Comfortable, sophisticated, youthful, and functional. Those are the words Jesse Carrier and Mara Miller use to describe their vision for one unique residence on New York’s Upper East Side—a project vastly different from the rest of their widely published portfolio. The husband-and-wife team behind Carrier and Company has designed homes for some of the city’s highest-profile names (Vogue editor-in-chief Anna Wintour and photographer Annie Leibovitz among them). Given their combined 30 years in the industry, the duo didn’t blink an eye when approached to design a one-bedroom model unit in the stately Carnegie Park condominium building. Needless to say, this isn’t your average model unit.
Accustomed to working with highly opinionated homeowners of city apartments, country getaways, and chic offices, Carrier and Miller collaborated with market researchers and developers to settle on an interiors scheme that would entice potential buyers while allowing them to visualize their own possessions in the space. “It’s a fun challenge to work with a developer, rather than an actual homeowner,” says Miller. “The key lies in finding the right vibe that represents the range of buyers they’re hoping to attract.” Just as they would adapt their vision to a client’s personality, taste, and expectations, the couple honed their design toward an ideal equilibrium: not too mass, not too niche, with a clean, uncluttered layout and enough well-chosen pieces to feel like a lived-in home.
Carrier and Miller began their work when the unit was freshly gutted, with only windows and walls before them. They were given a handful of months to develop the apartment’s aesthetic. The result is a sensibility the two identify as their own interpretation of “Bohemian Glamour”: forgoing the sheepskin-and-Moroccan-pouf route for an interior composed of contemporary and vintage pieces and textural accents, including a brass Sputnik chandelier above the dining table and grasscloth wallpaper in the master bedroom. Eye-catching artworks in the living room, such as photographer Thomas Jackson’s Broken Palette, add an enigmatic element that speaks to a contemporary-minded buyer. But paired with a deep, neutral sectional, the space achieves an elusive balance of edginess and comfort.

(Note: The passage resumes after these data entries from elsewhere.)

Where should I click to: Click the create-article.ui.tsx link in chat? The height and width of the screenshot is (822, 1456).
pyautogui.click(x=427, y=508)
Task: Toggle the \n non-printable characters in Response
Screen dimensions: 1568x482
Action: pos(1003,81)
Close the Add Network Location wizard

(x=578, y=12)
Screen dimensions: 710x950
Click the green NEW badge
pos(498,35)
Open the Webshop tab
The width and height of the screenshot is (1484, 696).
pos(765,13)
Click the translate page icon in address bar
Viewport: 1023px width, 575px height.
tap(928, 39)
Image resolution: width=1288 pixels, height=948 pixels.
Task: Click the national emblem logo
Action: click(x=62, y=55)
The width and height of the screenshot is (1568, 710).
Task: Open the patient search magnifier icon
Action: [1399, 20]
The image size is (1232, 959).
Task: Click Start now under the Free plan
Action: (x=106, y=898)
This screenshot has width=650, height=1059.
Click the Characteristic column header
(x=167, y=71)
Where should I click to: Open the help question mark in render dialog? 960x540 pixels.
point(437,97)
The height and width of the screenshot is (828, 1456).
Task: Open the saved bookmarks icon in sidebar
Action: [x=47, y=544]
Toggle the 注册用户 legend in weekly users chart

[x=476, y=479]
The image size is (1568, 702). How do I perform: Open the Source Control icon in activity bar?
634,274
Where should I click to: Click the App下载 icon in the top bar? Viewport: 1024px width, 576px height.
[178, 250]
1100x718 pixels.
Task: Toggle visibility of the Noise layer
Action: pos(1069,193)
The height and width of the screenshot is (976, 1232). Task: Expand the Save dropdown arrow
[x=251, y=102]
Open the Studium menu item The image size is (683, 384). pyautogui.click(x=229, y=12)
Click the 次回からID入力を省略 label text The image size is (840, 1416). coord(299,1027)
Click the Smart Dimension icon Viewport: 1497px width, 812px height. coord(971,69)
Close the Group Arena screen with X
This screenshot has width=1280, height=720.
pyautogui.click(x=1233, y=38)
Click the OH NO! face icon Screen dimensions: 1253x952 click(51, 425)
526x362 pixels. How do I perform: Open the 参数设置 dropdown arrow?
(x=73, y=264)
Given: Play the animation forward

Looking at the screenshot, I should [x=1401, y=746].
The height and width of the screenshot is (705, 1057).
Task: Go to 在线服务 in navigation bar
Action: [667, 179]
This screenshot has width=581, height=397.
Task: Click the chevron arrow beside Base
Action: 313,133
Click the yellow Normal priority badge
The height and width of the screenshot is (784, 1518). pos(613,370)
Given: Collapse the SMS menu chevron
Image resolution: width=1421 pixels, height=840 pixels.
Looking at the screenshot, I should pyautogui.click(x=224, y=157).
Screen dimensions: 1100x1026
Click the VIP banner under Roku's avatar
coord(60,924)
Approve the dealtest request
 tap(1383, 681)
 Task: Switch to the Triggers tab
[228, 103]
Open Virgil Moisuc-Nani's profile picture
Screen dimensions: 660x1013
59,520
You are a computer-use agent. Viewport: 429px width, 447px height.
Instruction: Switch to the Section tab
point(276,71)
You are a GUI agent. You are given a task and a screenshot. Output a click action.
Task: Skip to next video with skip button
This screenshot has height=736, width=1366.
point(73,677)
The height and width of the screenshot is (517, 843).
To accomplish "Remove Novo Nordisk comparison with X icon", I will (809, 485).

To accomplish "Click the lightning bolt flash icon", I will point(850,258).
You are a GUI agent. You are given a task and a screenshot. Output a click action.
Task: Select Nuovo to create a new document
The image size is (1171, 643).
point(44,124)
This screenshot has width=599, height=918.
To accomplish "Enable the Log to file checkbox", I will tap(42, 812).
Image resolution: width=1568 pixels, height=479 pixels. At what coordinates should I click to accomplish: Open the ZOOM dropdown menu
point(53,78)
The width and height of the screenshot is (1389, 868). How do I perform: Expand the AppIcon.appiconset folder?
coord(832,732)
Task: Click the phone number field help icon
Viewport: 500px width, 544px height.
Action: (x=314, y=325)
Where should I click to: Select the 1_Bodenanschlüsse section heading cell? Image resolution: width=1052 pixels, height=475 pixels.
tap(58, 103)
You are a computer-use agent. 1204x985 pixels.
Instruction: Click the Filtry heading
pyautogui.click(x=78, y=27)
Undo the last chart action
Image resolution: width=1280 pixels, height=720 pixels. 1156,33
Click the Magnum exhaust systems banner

While still adhering to the aesthetic goals of the other parties involved, Carrier and Miller stayed true to their time-tested design principles: always including one piece of truly comfortable seating, incorporating a variety of textures and materials, and refraining from trends without clear longevity. “We also decided to avoid custom pieces and focus on furnishing the apartment with readily available retail furnishings,” says Miller. “This felt more true to potential buyers—and showed them how beautiful and attainable this lifestyle could be.”